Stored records

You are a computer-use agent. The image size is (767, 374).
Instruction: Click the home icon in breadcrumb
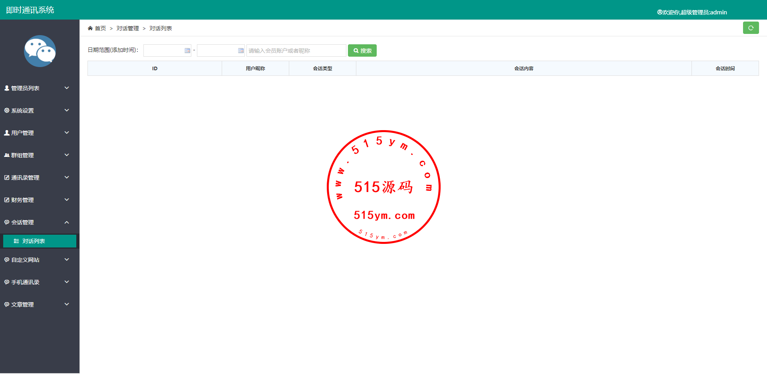click(90, 28)
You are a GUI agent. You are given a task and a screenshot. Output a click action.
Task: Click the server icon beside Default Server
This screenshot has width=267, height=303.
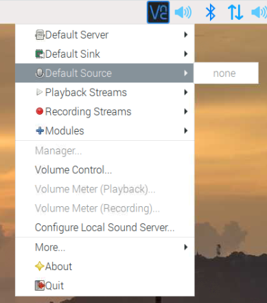(x=40, y=35)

Assignment:
The data shown above must be printed again exactly, with no images included.

Output:
You are a computer-use agent. The image size is (767, 374).
Instruction: Click the home icon in breadcrumb
click(90, 28)
You are a GUI agent. You are given a task and a screenshot. Output a click action.
Task: Click the server icon beside Default Server
This screenshot has width=267, height=303.
(x=40, y=35)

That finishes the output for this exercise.